Course Leader: Professor Karen O’Brien (H512).

Time: Flexible. To be decided after discussion with students.

This module aims to give students an in-depth understanding of the historical circumstances and contexts of the rise of the British novel. It is aimed at history students and at literature students, and it does not presuppose prior reading of the fiction of this period. It tracks the development of the novel during the period when it first started to acquire its modern form, and uses fictional texts as a means of approaching key historical issues – the formation of national identity during this period of England’s union with Scotland and Ireland, Britain’s connections to the wider world, urban life, property and the family, criminality and the criminal law, the American and French Revolutions, and emigration to the British colonies. The broad context for the module is the revolution in print and reading that took place during this period, and that underpinned the spectacular generic development of the novel. The importance of this will be underscored by a supplementary afternoon workshop on “print culture and social transformation, 1688-1815”. Students are very welcome to audit all or part of the course.

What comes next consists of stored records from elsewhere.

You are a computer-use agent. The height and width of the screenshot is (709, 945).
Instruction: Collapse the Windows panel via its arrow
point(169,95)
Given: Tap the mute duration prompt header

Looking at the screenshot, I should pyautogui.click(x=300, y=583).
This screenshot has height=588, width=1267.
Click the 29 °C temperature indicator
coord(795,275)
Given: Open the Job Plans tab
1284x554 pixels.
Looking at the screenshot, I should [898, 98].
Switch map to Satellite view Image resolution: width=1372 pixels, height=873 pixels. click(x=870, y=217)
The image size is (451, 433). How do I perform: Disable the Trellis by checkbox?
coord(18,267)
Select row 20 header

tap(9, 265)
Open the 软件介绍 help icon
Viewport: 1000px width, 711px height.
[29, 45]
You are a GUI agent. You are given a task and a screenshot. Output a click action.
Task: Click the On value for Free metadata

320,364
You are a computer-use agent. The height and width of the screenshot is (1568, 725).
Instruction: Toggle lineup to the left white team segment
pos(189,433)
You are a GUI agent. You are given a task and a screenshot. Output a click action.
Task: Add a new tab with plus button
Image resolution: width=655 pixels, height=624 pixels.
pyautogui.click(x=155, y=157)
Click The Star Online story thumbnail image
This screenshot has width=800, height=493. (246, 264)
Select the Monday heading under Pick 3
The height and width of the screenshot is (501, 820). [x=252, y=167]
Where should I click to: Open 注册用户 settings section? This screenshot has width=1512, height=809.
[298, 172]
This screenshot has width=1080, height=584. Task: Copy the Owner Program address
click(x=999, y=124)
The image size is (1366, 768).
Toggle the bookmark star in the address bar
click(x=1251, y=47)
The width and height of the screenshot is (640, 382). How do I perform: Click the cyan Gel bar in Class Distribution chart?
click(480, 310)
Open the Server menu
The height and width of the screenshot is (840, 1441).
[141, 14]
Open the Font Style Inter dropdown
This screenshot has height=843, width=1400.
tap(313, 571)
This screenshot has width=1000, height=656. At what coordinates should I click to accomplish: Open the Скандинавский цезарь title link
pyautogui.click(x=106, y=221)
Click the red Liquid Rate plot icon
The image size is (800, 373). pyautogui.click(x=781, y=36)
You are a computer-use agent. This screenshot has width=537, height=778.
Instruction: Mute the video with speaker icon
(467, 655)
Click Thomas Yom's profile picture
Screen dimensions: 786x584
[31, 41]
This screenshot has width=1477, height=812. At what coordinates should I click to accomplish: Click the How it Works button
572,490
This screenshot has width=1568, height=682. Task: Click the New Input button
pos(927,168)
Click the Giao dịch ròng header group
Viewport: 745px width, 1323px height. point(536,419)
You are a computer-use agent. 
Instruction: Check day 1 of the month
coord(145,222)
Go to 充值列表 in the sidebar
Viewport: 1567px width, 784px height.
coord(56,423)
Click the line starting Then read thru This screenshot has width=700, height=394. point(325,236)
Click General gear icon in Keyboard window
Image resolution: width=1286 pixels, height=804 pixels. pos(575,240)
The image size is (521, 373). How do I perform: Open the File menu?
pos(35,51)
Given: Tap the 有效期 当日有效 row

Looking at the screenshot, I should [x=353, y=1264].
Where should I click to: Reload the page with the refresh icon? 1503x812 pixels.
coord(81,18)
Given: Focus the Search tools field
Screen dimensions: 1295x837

The module will be divided into thematic weeks or pairs of weeks. Weeks 1, 9 and 10 explore the ways in which the novel facilitated an integrated imagining of the nation in the wake of the Scottish and, later Irish, unions, and of the global order as it was reshaped by transnational trade, warfare, imperial activities and forced or voluntary human mobility. Weeks 2 and 3 investigate changing ideas of character and responsibility as they emerged simultaneously in the fiction and criminal law of the period, and also examine philanthropic reformism in penal and other contexts. Week 4 explores the spatial demarcation of gender and class in developing urban sites of leisure and work. In weeks 5 and 6 the course considers the social intervention of the novel in changing power structures and financial arrangements within the family, and also explores the relationship of fiction to contemporary political economy from Smith to Malthus. In weeks 7 and 8 we look at the impact of both the American and French revolutions upon contemporary fiction, and examine the ways in which fiction sought to precipitate a reconstitution of class relationships through languages of rights, individual autonomy or sentimental affect.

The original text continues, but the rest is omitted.